I did no actual writing of my novel, and damned little thinking about it. I just lay about and re-read Hardy's "The Trumpet Major". I wanted to see if my poor impression of this work, from my first reading, was sustained on a re-visit. It was. Occasionally it contains a line of description, or a section of dialogue, that is worthy of the great man but overall it is lightweight and uninteresting. Of course it would never have been published had it not Hardy's name attached, but I suppose the same could be said of some of my lesser works!

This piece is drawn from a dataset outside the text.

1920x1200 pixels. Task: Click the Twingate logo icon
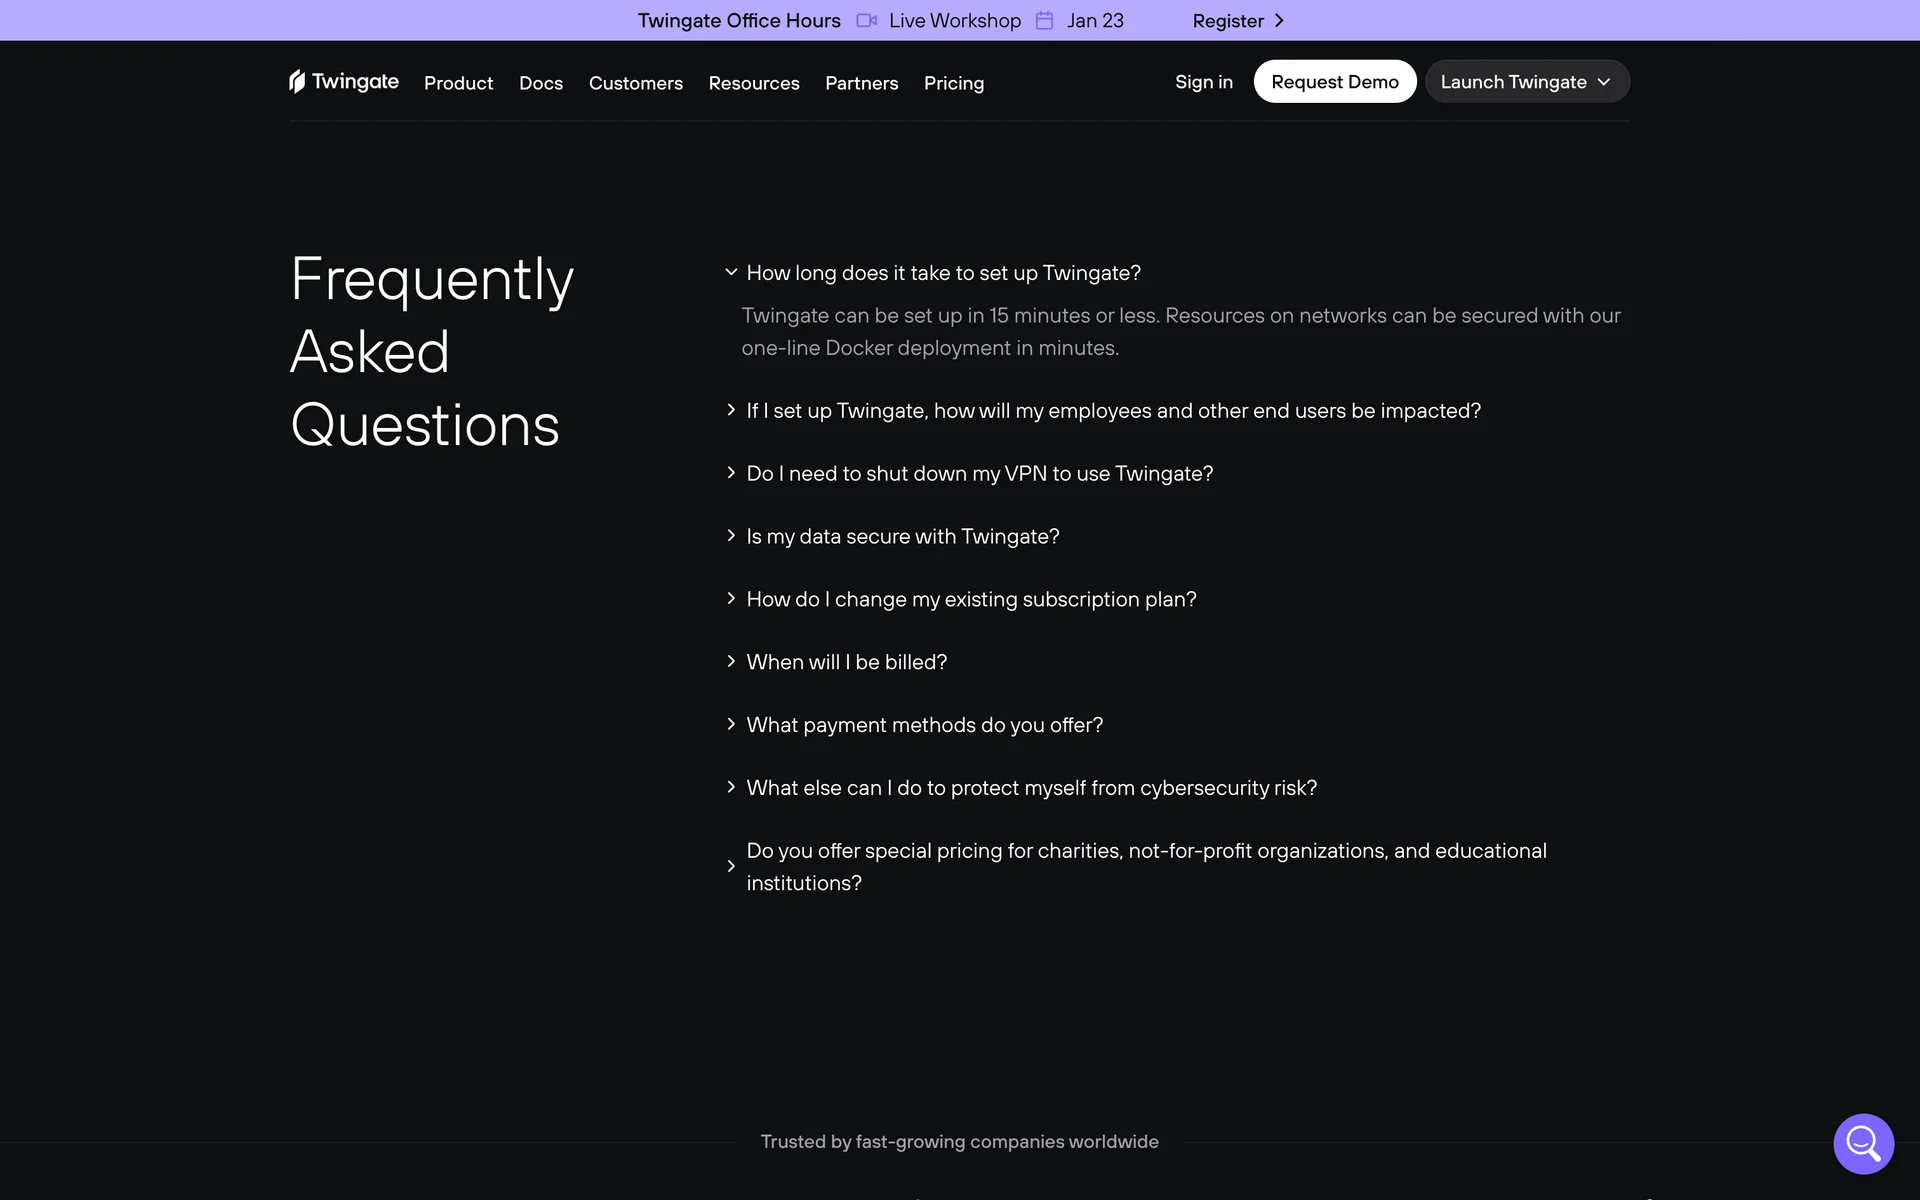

I went out and bought some cigars. About 4.30 went up to Hoher Salzburg. A very Margate-ish crowd; indeed the same sort of crowds everywhere. They stream into the town daily. Coming home, I met Kommer; or rather he stopped me and offered me a piece of paper. For a second I didn't know him. He had inquired at all the hotels for me (including this one) without success. He had then gone to the police, who informed him at once that E.A.B. was staying at the Oesterreichischer, and gave him a bit of paper to that effect; this was the paper he was exhibiting to me in the street.
Kommer told us that when he was producing "The Miracle" in Cleveland (staggering success) he could never get any eatable food there. He said that when he and Diana Cooper dined at the house of the richest millionaire in Cleveland, the ices were actually bought at a store - not made in the house. He said that the modesty of Asquith's country house "The Wharfe" was one of the things that struck him most. Said it couldn't happen anywhere else. Asquith had been PM for eight years. He said that in any other country a man who had been PM for eight months would retire rich.
He said he was now working on the German version of "The Great Adventure" and that Reinhardt would do it in both Berlin and Vienna. Probably some delay as there was a great row between German managers and German stars. The managers had decided that no star should get more than £15 a night and the stars had struck. He said that the actor who took Ilam Carve made as much as £100 a night because he took 25% of the receipts. When I told him the plot of my "Flora", he said it was a sign of a wholesome public that such a plot, so simple, should be certain to arouse protest. He said that in Berlin, if you wanted to make a scandal in a theatre, you had to have a mother committing incest with two sons; one wasn't enough.
Rudolf K. Kommer (1886 in Chernivtsi - 1943 in Manhattan ) was a journalist and impresario , a long time associate of Max Reinhardt. Dr Rudolf Kommer, was the right hand man of the theatre producer Max Reinhardt, in whose production of "The Miracle" Diana Cooper, Duff's wife, starred for ten years between 1924-33.